- **How to complete this task**
Would you return, word for word, the lines of the data below from the line with "The height and" through the line with "Open Everyone rating", and no others?

- **Records shown**

========================================================================

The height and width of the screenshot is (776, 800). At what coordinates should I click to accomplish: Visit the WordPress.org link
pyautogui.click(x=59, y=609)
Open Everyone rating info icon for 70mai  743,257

========================================================================

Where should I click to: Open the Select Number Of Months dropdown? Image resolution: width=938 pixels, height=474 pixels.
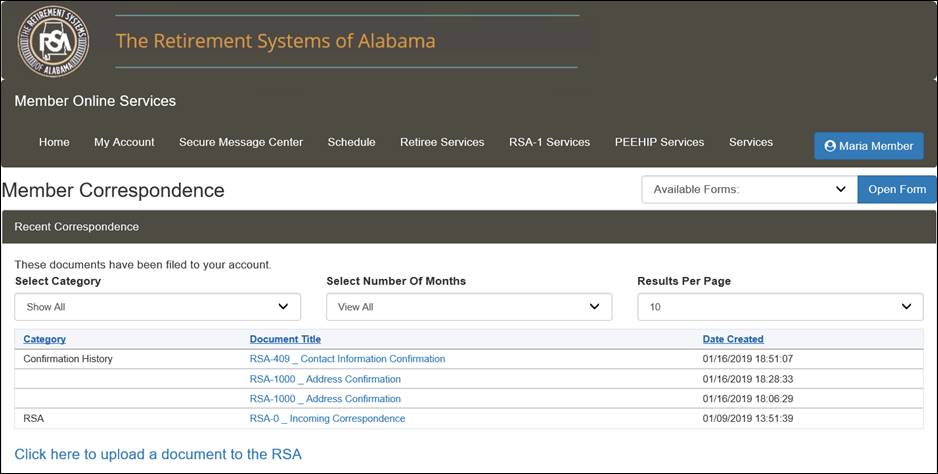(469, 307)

========================================================================

- **Finished task**
The height and width of the screenshot is (776, 800). At what coordinates should I click to accomplish: Visit the WordPress.org link
pyautogui.click(x=59, y=609)
Open Everyone rating info icon for 70mai  743,257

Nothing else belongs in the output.